Die Gnosis ist eine Philosophie, die uns den polaren Charakter der Welt vor Augen führen möchte. Wir sind ein Teil dieser Welt und spiegeln im Kleinen diese Prinzipien in uns wieder. Auch wir sind schöpferisch tätig, erfahren durch unsere Sinne die Welt, erleben gute und erfolgreiche Zeiten, aber auch leider schwere Schicksalsschläge und Rückschläge. Aus beiden Erfahrungen lernen wird und erkennen unsere Grenzen. Meistens gelangen wir an diese Grenzen, wenn wir entweder den vermeidlich guten Prinzipen oder den negativen Prinzipien einseitig nachgeben. Dann ist es an der Zeit, der anderen Seite der Waage mehr Aufmerksamkeit zu widmen und dabei vielleicht alte Prinzipen, Grundsätze und Glaubenssätze zu überdenken oder sogar völlig zu verwerfen. Nur wenige haben dabei das Glück, alle richtig zu machen, diese Tatsache muss einfach akzeptiert werden.

Weitere Erkenntnisse bei diesem Lernprozess ist der Charakter der Welt als Matrix oder Weltensimulation. Wir erkennen uns immer mehr in einer virtuellen Realität mit verborgenen Naturgesetzen.
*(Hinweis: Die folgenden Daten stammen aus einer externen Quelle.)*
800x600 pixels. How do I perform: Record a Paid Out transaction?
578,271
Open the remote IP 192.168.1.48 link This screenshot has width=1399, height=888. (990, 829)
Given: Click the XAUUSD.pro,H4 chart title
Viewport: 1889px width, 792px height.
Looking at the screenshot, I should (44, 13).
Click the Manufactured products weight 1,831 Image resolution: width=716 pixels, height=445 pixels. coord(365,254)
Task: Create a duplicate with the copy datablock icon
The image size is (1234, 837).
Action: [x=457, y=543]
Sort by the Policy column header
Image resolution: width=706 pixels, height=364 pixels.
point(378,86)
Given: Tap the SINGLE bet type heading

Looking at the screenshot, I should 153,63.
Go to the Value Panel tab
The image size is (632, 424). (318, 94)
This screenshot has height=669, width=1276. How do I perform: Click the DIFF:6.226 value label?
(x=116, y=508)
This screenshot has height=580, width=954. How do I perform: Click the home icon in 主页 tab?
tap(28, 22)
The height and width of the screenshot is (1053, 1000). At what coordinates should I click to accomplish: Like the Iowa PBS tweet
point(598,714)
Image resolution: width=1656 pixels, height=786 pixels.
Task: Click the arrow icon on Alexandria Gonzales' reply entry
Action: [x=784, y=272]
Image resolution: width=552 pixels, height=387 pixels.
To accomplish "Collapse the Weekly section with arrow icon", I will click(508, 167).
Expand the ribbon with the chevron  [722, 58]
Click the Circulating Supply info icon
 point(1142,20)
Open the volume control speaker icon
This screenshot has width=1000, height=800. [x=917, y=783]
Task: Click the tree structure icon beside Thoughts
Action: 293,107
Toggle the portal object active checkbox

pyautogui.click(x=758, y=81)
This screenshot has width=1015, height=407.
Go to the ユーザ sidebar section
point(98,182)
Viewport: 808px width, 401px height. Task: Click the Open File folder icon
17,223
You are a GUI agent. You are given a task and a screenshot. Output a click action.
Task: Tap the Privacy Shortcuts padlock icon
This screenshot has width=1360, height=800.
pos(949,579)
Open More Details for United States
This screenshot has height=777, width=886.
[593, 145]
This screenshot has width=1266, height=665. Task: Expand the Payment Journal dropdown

Wir sind dabei ein wenig wie bewusste Computerprogramme, die sich ihrer Natur bewusst werden. Irgendwann erkennen wir, dass der grosse Programmierer, ein übergeordnetes Schöpferprinzip, hinter den Dingen steht und diese Computersimulation der Welt seinen Vorstellungen entsprechend (manchmal auch zu unserem Nachteil) gestaltet. Wir erkennen aber auch, dass dieser Programmierer eigentlich selbst nur Teil einer übergeordneten Simulation ist und ebenfalls in einer virtuellen Welt gefangen ist, sich dieses Umstandes aber nicht bewusst ist. Es liegt auf der Hand, dass der Programmierer den Warnungen und Hinweisen seiner pixelhaften Geschöpfe keinen Glauben schenken will, da er sich ja selbst als mächtigstes Wesen des sichtbaren Universums wahrnimmt.

Die wirkliche Natur des Universums und seiner ganzen Verschachtelungen ist unserem begrenzten Verstand vermutlich gar nicht erschöpfend zugänglich. Wie Ameisen mit einer eingeschränkten Wahrnehmung können wir nur raten, welche Form z.B. ein alter in den Wald geworfener Schuh hat, der plötzlich auftaucht, erst recht nicht sein ursprünglicher Zweck sowie Bestimmung.

Mit dieser begrenzten Erkenntnis können wir uns einfach nur bestmöglich abfinden und versuchen, das ideale Gleichgewicht in allen Aspekten des Lebens herbeizuführen. Die Beschäftigung mit Themen wie Gnosis und Demiurg gehören ebenfalls dazu.